Bo Nix’s busted ankle. Sean Payton’s fourth-and-one call. The season’s only white-out blizzard hitting in third quarter and ending in the fourth. That Sunday in January was ugly enough to convince more than a few Broncos fans that the football gods were against them.

But here’s the surprise: Win or lose, cheering for your team is not just fun, it’s good for your mental health. Hopefully that can be a comfort as you endure the heartache as your bracket implodes this month.

“Whenever we can feel connected socially, that’s a good thing,” psychologically, especially now, when human connection seems harder to achieve, said Shawn C. Worthy, Ph.D., Metropolitan State University professor of Human Services and Counseling.

Years of studying sports fans convinced Dan Mann, Ph.D., a Murray State University professor who specializes in sports-fan psychology, that identifying with a team is good for your mental health.

According to Mann, it doesn’t matter whether you follow your daughter’s soccer team, your college alma mater’s basketball squad, or the Broncos. The result is “lower levels of loneliness, lower levels of alienation, a higher sense of self-esteem, less social isolation,” Mann said on a recent podcast.

Harvey Milkman, Ph.D., MSU Denver professor emeritus of Psychological Sciences, called the feeling of cheering a successful team with friends a natural high.

“When your team has a winning play and you high five the person next to you, that feeling is a result of dopamine being released in the brain,” he said.
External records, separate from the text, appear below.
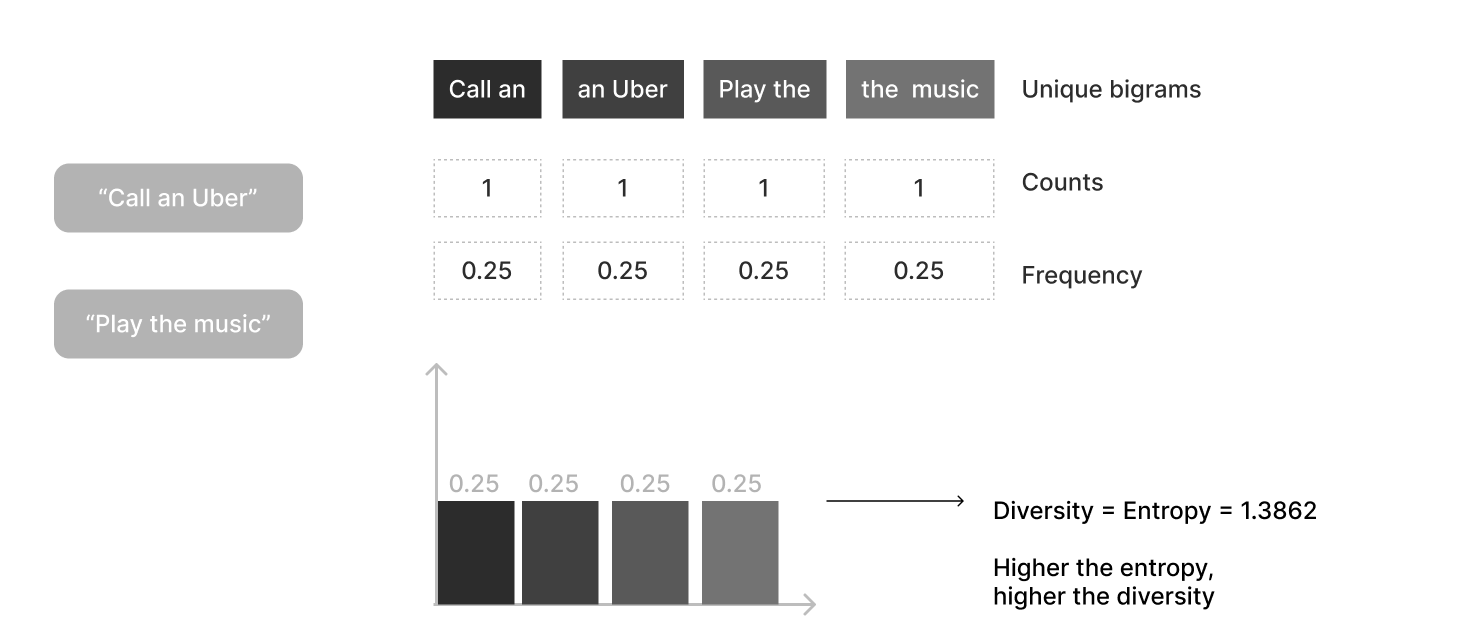Click the frequency box under "an Uber"
The image size is (1466, 642).
point(622,271)
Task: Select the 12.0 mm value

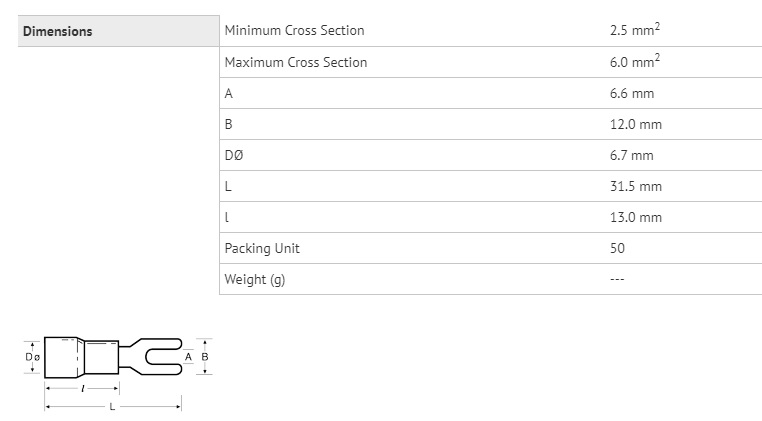Action: [x=635, y=124]
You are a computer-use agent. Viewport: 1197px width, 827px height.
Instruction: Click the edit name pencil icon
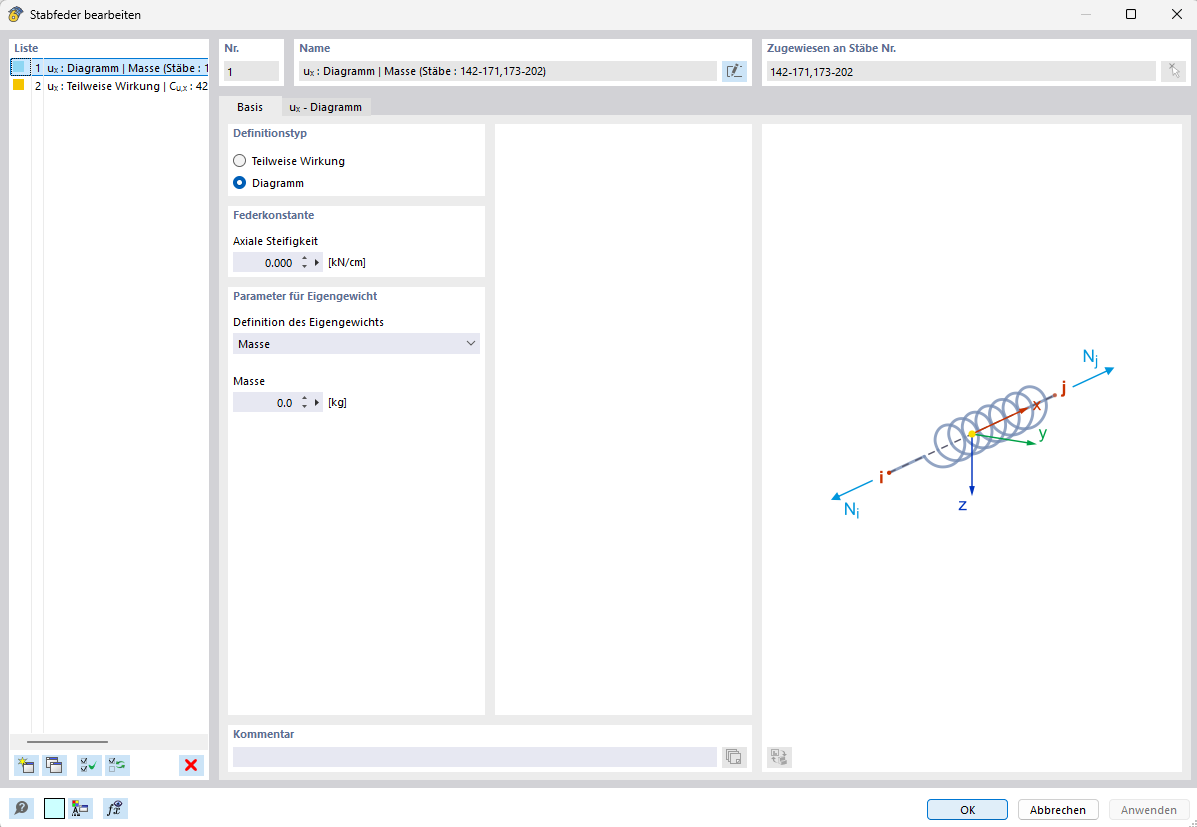click(734, 71)
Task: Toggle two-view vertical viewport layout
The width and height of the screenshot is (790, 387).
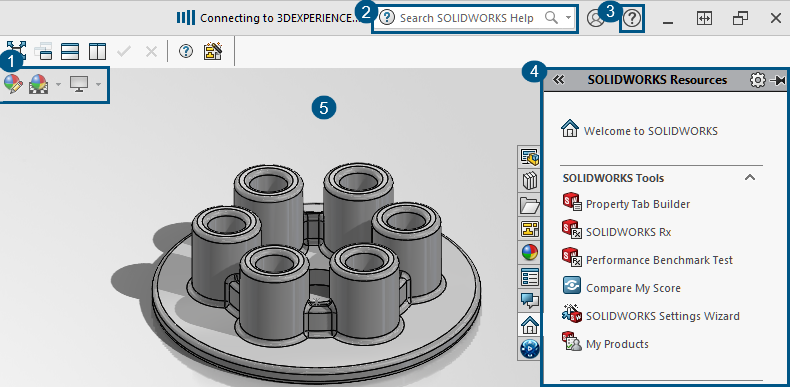Action: (x=97, y=51)
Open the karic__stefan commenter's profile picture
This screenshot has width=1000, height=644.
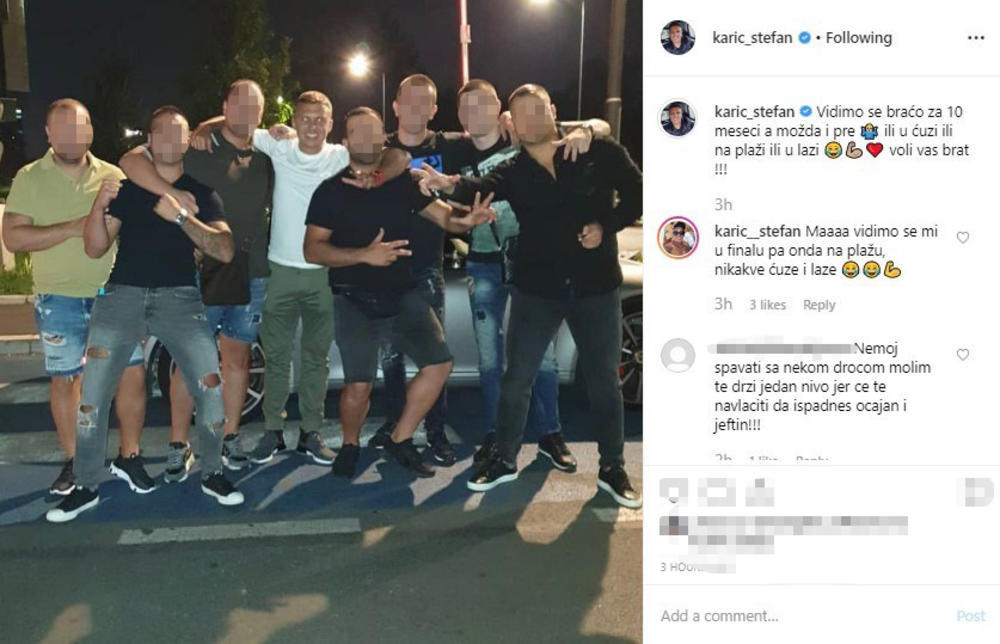pos(678,238)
When all goes well, he said, sports unleash a flood of happy-making brain chemicals, including endorphins and oxytocin, known as the bonding chemical.
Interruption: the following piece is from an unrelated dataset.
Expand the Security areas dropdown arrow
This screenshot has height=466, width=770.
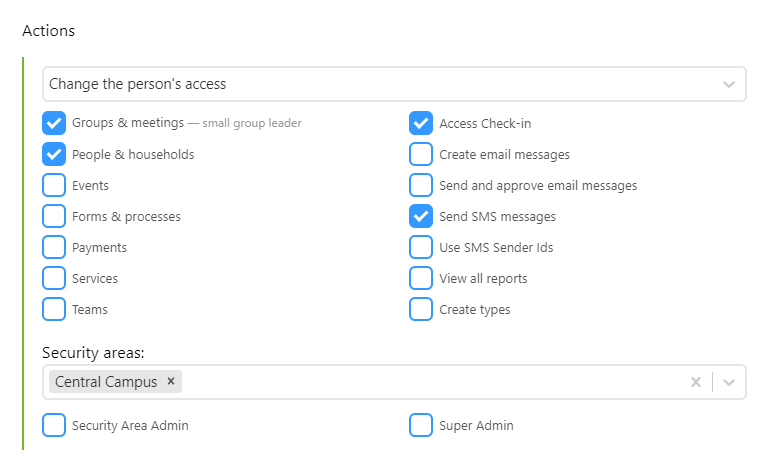(x=729, y=382)
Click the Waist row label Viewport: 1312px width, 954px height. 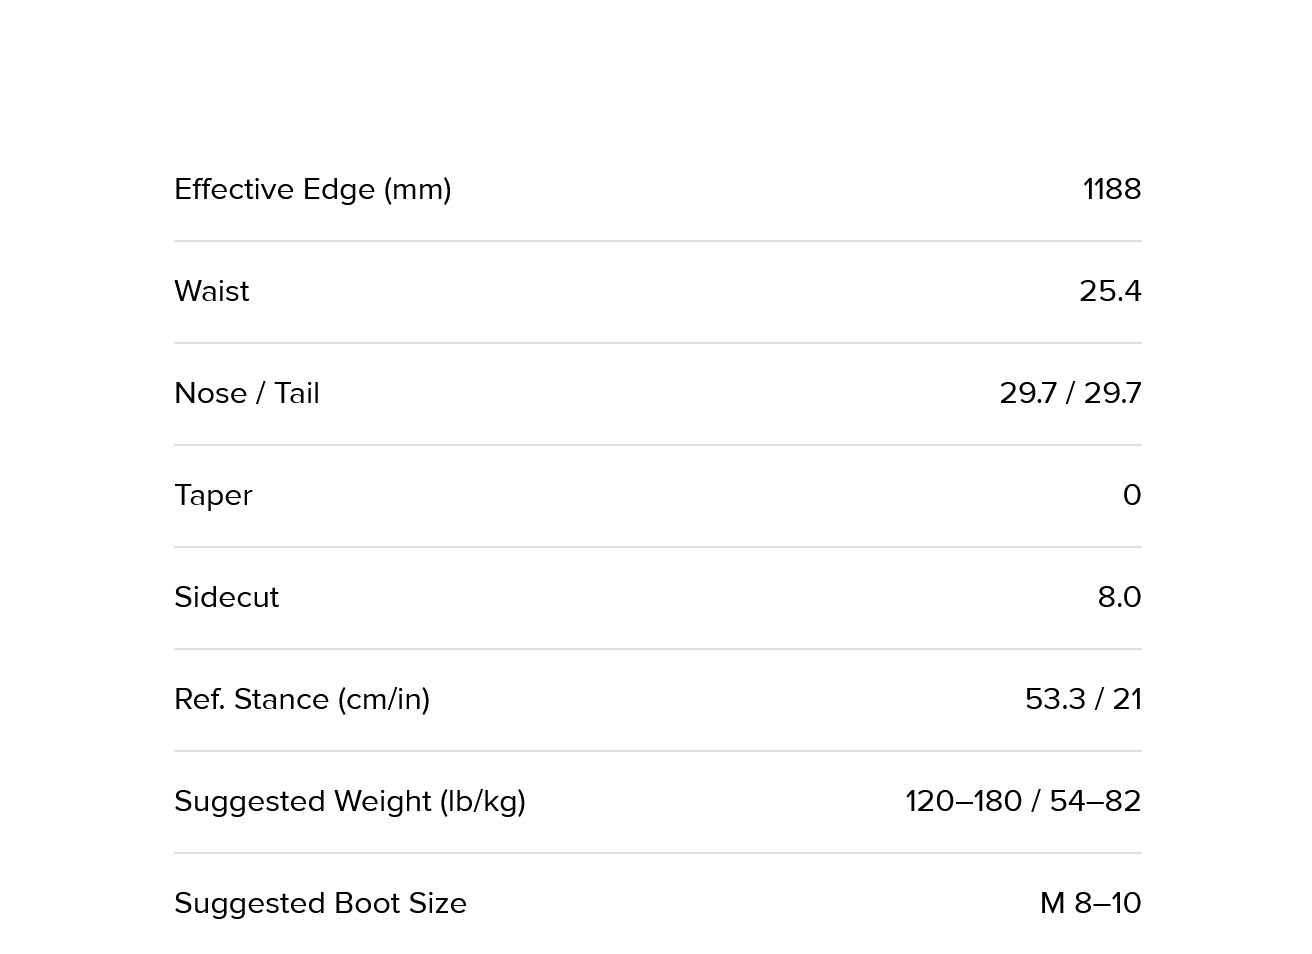212,291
The instincts behind fandom have been around practically as long as humans have existed, Milkman said. “We’re tribal people. This is a kind of tribal experience. A healthy expression of basic human instincts.”

That experience can come from many other pursuits or passions, including religion, a political cause or charity, Worthy said. But there is something special about the sports-inspired connection. “Sports is a place where people can set aside daily concerns and focus on this singular athletic event and wholeheartedly root for their team.”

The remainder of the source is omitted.